[WHAT THE TASK ASKS] Update the records from the line with "Given: Click the" up to and including the line with "The image size is (636, 442).", putting "period" in place of "date range" and leaving everything else unchanged. Return only those lines.

[INPUT RECORDS]
● ● ● ● ●

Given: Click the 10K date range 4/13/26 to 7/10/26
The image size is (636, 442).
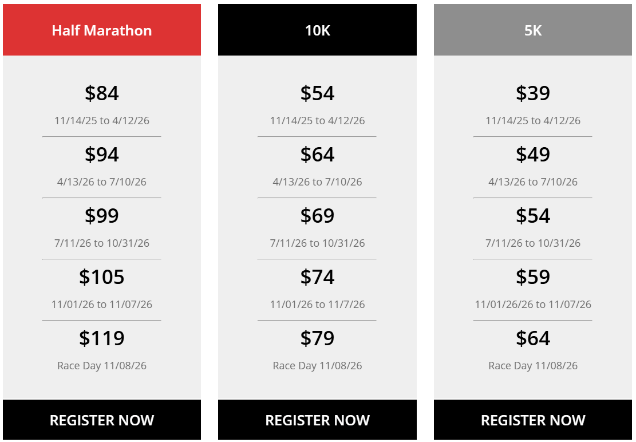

● ● ● ● ●

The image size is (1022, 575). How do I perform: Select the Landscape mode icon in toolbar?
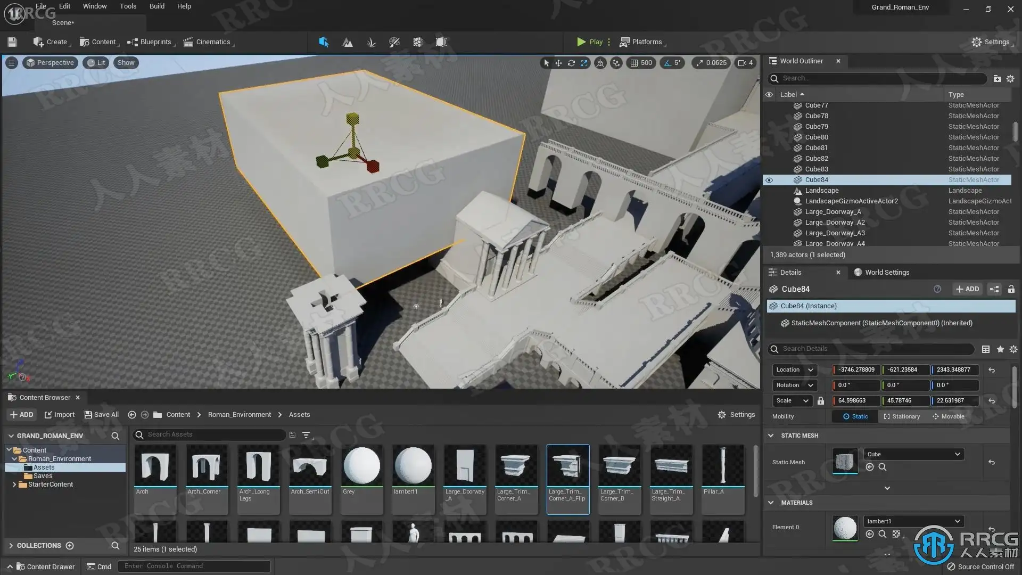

● ● ● ● ●

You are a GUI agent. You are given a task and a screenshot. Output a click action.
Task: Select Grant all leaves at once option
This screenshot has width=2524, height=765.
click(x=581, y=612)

● ● ● ● ●

[EXPECTED OUTPUT]
Given: Click the 10K period 4/13/26 to 7/10/26
The image size is (636, 442).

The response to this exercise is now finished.